Take each line of the entries below that contains "Given" and copy it.

Collected data:
+--

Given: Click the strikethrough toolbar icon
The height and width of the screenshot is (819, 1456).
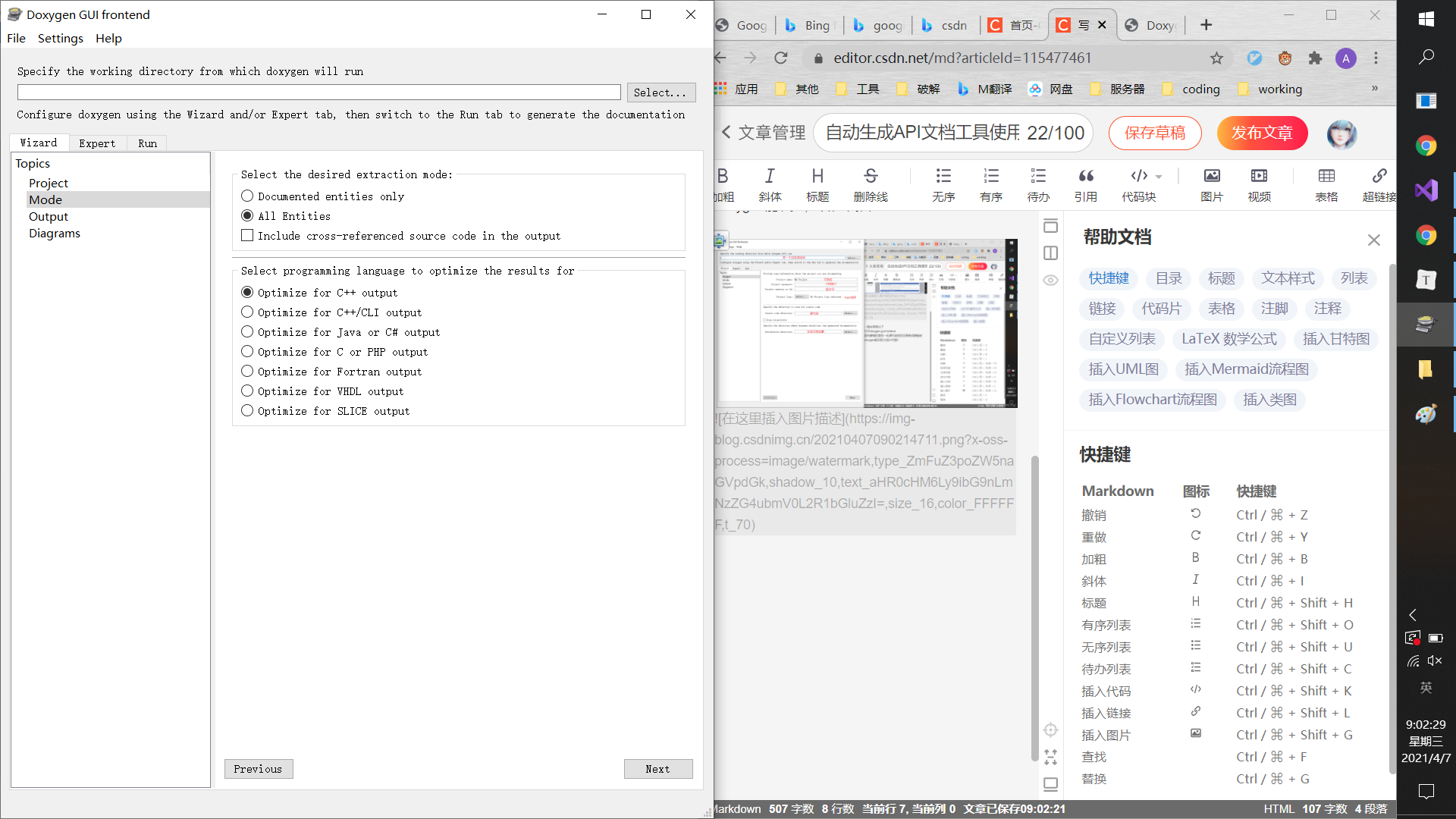Looking at the screenshot, I should [870, 176].
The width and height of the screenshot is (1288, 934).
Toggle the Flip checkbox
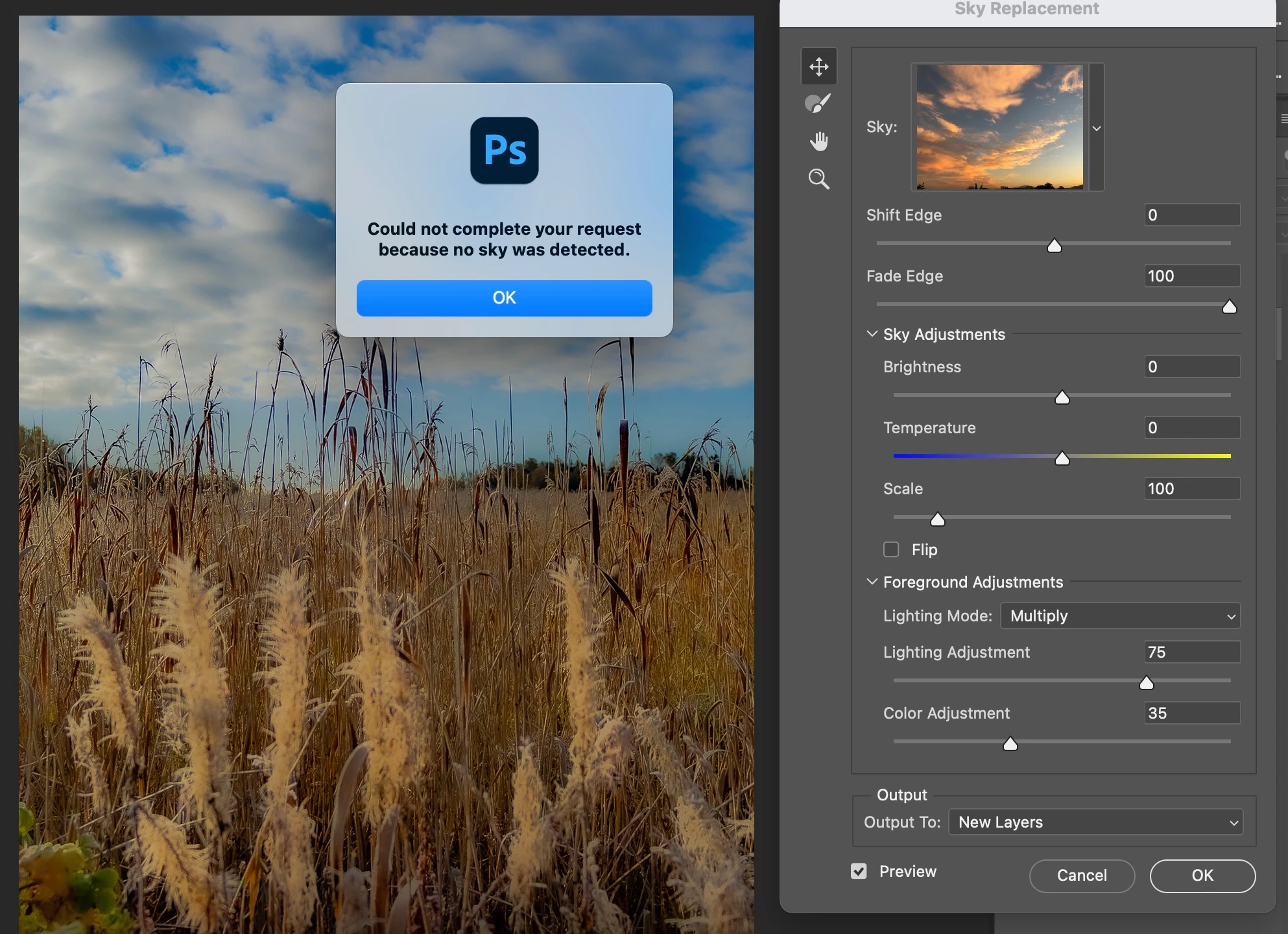[x=891, y=549]
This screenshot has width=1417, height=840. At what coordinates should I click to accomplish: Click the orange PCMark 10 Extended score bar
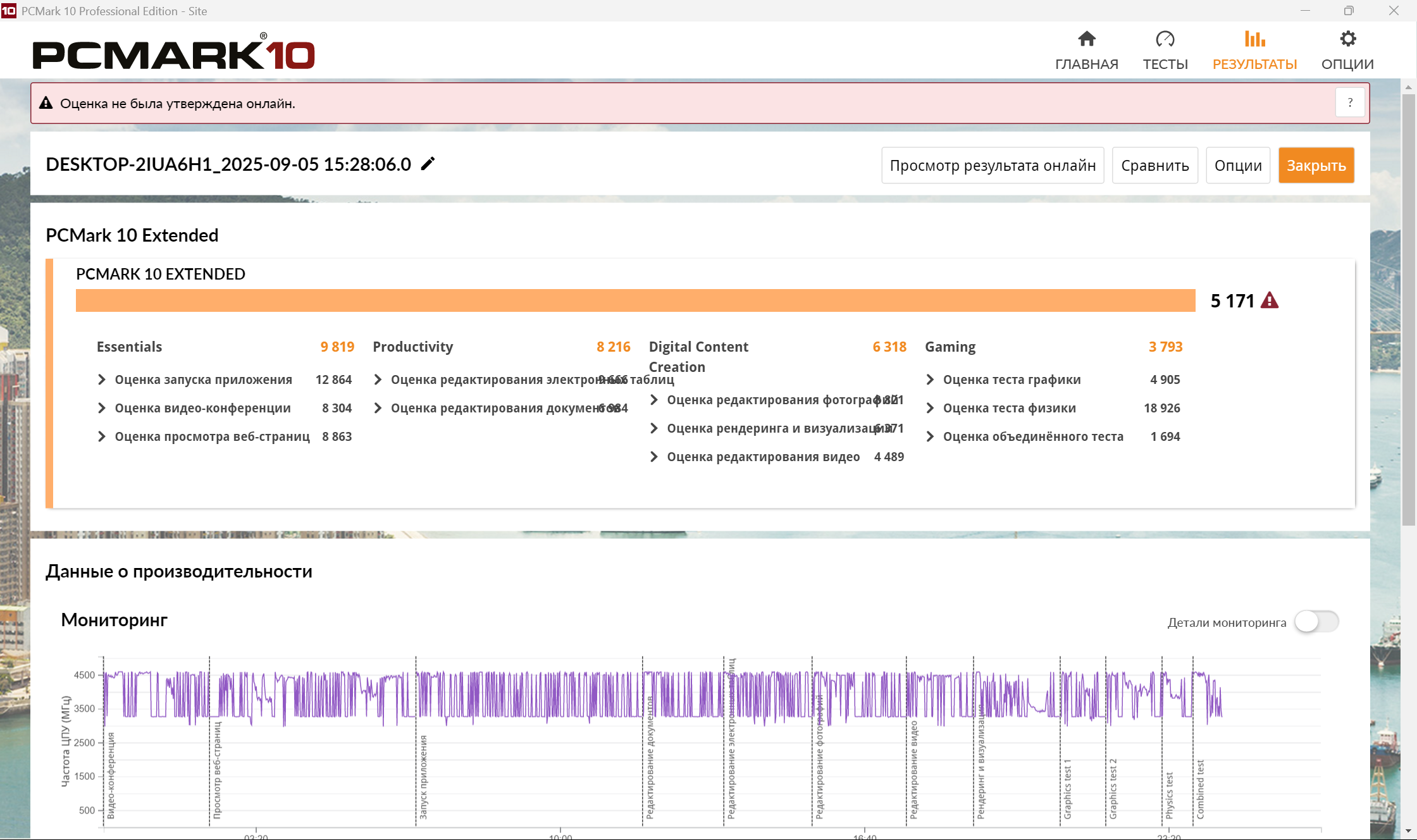point(635,300)
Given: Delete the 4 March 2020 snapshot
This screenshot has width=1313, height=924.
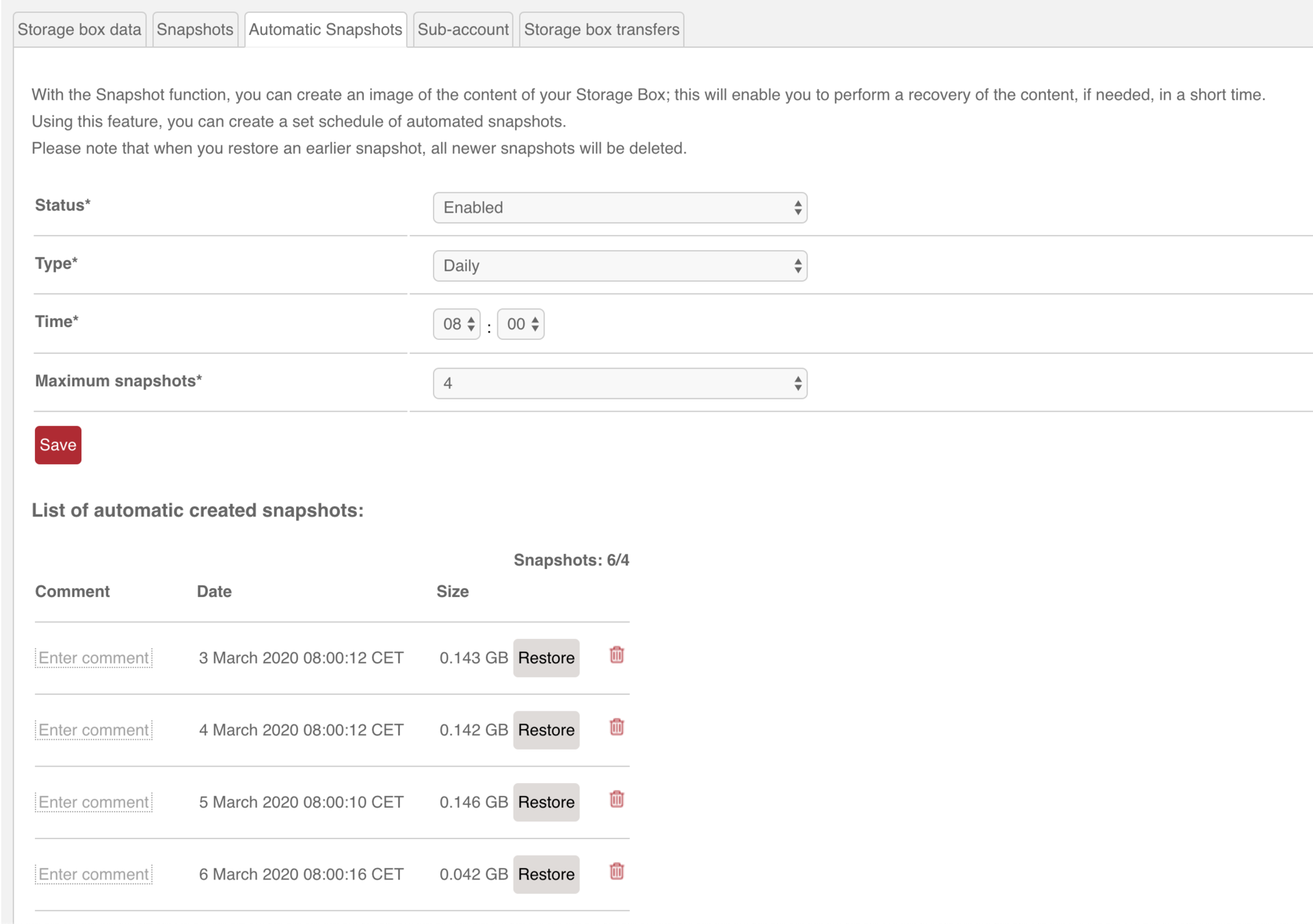Looking at the screenshot, I should (x=616, y=728).
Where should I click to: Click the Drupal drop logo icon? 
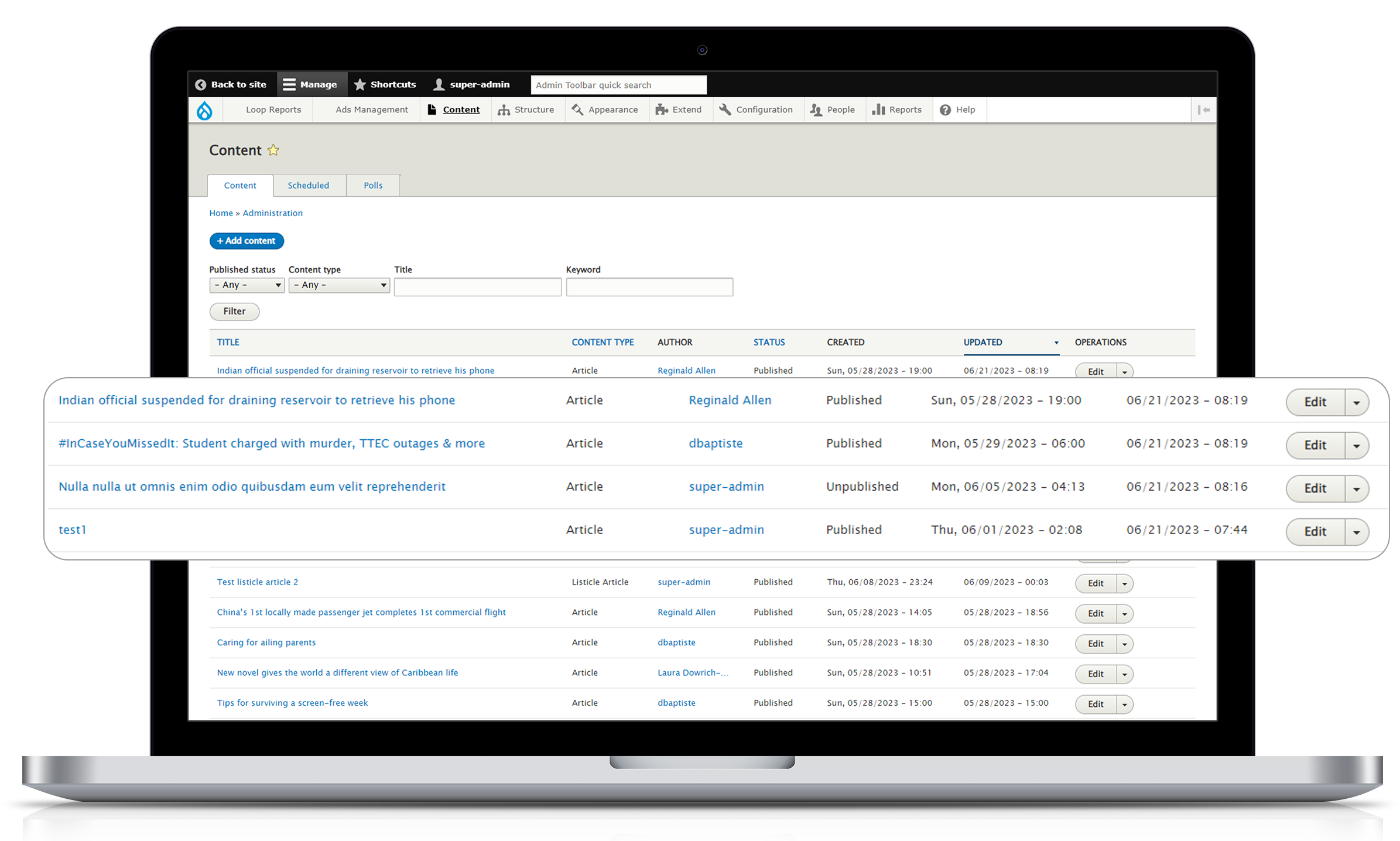204,110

+--

_Solution to this task_
Given: Click the strikethrough toolbar icon
Given: Delete the 4 March 2020 snapshot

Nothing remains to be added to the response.